Text extract
^^^^
- Constituency: Geraldton

Personal details
- Born: 4 July 1867 West Ham, Essex, England
- Died: 19 October 1913 (aged 46) West Perth, Western Australia
- Party: Labor Party
- Spouses: Annie Creo Stanley ​ ​(m. 1888; div. 1893)​; Helen Watson ​(m. 1904)​;
- Profession: Railwayman/carriage builder

= Bronte Dooley =

Australian politician

Bronterre Washington Dooley (4 July 1867—19 October 1913), known as Bronte Dooley, was an Australian politician, and a member of the Western Australian Legislative Assembly from 1911 until 1913 representing the seat of Geraldton for the Labor Party. Prior to entering politics, he worked for the Labor cause for more than 20 years, including helping to organise the first elections in which the Australian Labor movement participated in New South Wales in 1891.

==Biography==
Dooley was born in West Ham, Essex to James Dooley, a storeman and stonemason, and Ann (née Harkin). The family moved to Sydney when he was young, and he was educated there before being apprenticed as a railway coach builder in 1884. Influenced by his father who was a prominent member of the Operative Stonemasons' Society in Sydney, Dooley joined the Sydney Coachbuilders' Society at the conclusion of his apprenticeship in 1888 and also became associated with the Sydney Socialist League. He married Annie Creo Stanley, who later became a trade union leader, on 29 March 1888 in Redfern, but he left her some time later and they officially divorced in March 1893.

In 1891, while a member of the Paddington Political Labor League, he assisted in organising Political Labor's campaign for the elections to the New South Wales Legislative Assembly—the first organised Labor campaign anywhere in Australia. The candidate in the four-member Paddington seat was George Dyson, a young compositor from Perth, Western Australia who came a close fifth and hence was defeated.
^^^^
Material shown

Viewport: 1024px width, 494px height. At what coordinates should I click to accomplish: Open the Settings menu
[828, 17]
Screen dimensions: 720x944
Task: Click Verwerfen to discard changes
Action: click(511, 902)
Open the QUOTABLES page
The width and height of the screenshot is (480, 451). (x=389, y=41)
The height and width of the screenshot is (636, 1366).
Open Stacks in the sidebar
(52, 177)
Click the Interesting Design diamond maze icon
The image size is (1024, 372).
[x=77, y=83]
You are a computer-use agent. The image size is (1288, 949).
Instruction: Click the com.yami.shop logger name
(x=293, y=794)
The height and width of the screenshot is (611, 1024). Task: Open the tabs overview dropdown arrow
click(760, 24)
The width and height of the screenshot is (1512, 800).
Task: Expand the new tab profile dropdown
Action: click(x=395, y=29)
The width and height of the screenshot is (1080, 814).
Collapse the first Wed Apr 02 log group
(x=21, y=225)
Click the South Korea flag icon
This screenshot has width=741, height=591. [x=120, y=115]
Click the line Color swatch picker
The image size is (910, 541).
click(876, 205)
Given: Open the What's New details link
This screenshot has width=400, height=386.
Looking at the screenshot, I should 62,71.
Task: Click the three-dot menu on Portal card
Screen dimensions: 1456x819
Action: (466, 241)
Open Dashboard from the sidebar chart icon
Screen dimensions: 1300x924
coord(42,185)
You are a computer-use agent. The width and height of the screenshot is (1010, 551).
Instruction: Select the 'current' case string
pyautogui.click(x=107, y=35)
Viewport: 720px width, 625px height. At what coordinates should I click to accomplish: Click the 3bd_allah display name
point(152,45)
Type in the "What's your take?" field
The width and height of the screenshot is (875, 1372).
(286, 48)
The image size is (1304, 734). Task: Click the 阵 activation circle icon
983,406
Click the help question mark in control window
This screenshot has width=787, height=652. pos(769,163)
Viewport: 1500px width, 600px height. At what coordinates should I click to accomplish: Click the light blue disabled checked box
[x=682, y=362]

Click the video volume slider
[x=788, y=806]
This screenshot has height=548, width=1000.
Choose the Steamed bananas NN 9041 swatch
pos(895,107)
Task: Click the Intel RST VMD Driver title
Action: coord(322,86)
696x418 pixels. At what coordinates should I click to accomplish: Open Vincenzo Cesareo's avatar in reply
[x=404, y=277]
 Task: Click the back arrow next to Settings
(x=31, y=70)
^^^^
Task to complete
Write out the stretch of the Bronte Dooley biography from "Bronterre Washington Dooley" through "Wales in 1891.", changing "Labor cause" to "workers' cause". The material has no connection to the Bronte Dooley biography.

Response to this task
Bronterre Washington Dooley (4 July 1867—19 October 1913), known as Bronte Dooley, was an Australian politician, and a member of the Western Australian Legislative Assembly from 1911 until 1913 representing the seat of Geraldton for the Labor Party. Prior to entering politics, he worked for the workers' cause for more than 20 years, including helping to organise the first elections in which the Australian Labor movement participated in New South Wales in 1891.